The Central Bank Of Iran

The Central Bank of Iran, or Bank Markazi, is the keeper of the Islamic republic's economy, overseeing monetary policy, foreign exchange, and the domestic banking system.

Founded in 1960, it is state-run and ultimately answerable to the country's politicians.

According to the bank's website, the institution also functions as "banker to the government" by holding national accounts and funding state entities.

And as the economy of Iran largely runs on its major export, oil, so too does its Central Bank.

Oil profits account for some 70 percent of government revenues, even as international sanctions against Tehran, put in place due to its rogue nuclear program, have dented foreign investment in its state-owned oil fields.

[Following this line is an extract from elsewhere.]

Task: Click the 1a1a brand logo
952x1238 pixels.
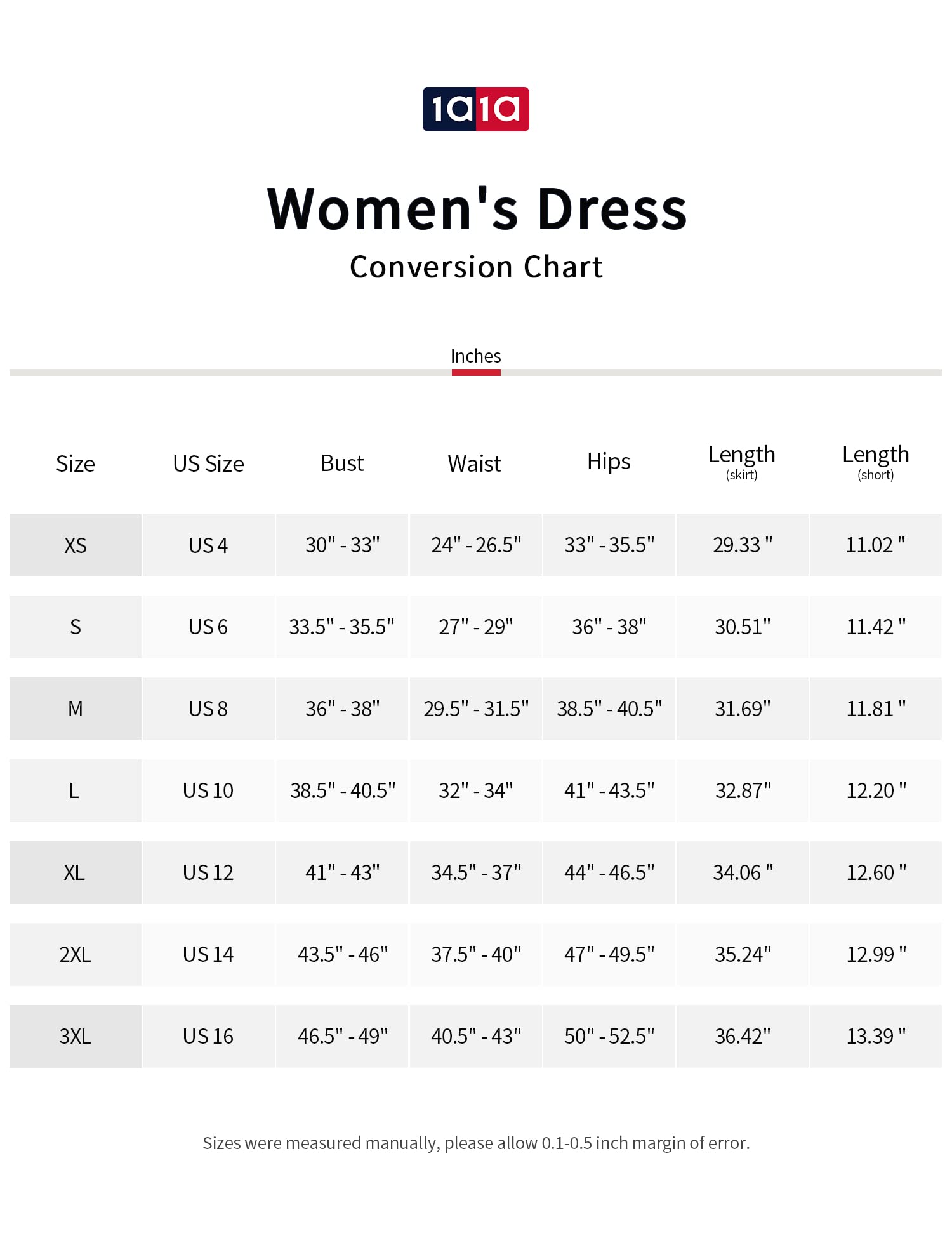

According to David Cohen, the U.S. Treasury's undersecretary for terrorism and financial intelligence, those sanctions are creating a projected loss of $14 billion a year in oil revenues for the Islamic republic through 2016.

Testifying last week before lawmakers, Cohen said Iranian oil was mainly being sold today to Spain, Turkey, Japan, South Korea, China, and India.

The payments, usually made in U.S. dollars, are processed through the Central Bank.

That's where sanctions come in.

Attacking Iran's Oil Exports

If the Obama administration heeds lawmakers' calls to sanction the bank -- now coming loud and clear after the alleged Iranian plot to kill the Saudi ambassador to Washington -- international companies would essentially have to choose between doing business with Washington or doing business with Tehran.

That is, paying the Central Bank for oil purchases would mean facing prohibitively high penalties in any transaction with U.S. entities.

If countries try to get around using Iran's Central Bank when paying for oil, Iran would have to resort to highly irregular means to get the money it's owed.

"When Iran sells its oil, it [would have to] either take cash in suitcases, which is not practical, or it's got to enter into barter deals with countries, which also would affect it," explains Hossein Askari, the Iran professor of international business and international affairs at George Washington University in the U.S. capital.

Bartering, Askari explains, means Iran would not receive any monetary payment for its oil, but rather, would have the amount it's owed deducted from the imports it buys.

Some reports say Iran is already employing the technique.

'Radioactive, Dangerous, And Empty'

Targeting the Central Bank of Iran would have an impact beyond state oil revenues as well.

Due to international sanctions already in place that target the country's financial sector, the foreign accounts of many Iranian commercial banks have been closed, forcing the Central Bank to step in.

"The accounts of most -- or all, actually -- Iranian commercial banks abroad have been closed," Askari says, preventing them from accepting payments. What this means is that the Central Bank has basically begun "doing what commercial banks would be doing. It has actually stepped into the breach."

Crippling the Central Bank, then, would leave Iran scrambling to find a way to accept payments for just about everything.

The argument that the United States would use in sanctioning the Central Bank -- and the argument it would use to try to convince allies to do the same -- is that in financing the Iranian state, it finances both nuclear activity and, in the case of the recent plot, terrorism.

The U.S. Treasury has also expressed concern in the past that the Central Bank and others have requested their names to be removed from international transactions in order to make it more difficult to track their involvement in financing international terrorism and other illegal activities.

A number of U.S. officials say that specifically, the Central Bank assists the Quds Force, an elite unit of Iran's powerful Revolutionary Guard, in funneling money to Hizballah and Hamas.

It remains to be seen if Washington will indeed move to enact the sanctions. Doing so would potentially endanger the fragile global economy and drive up the price of oil.

However, if the goal is to turn Iran's banking sector into, as U.S. Congressman Gary Ackerman (Democrat-New York) recently put it, "the financial equivalent of Chornobyl -- radioactive, dangerous, and most of all, empty," then targeting the Central Bank is a potent option.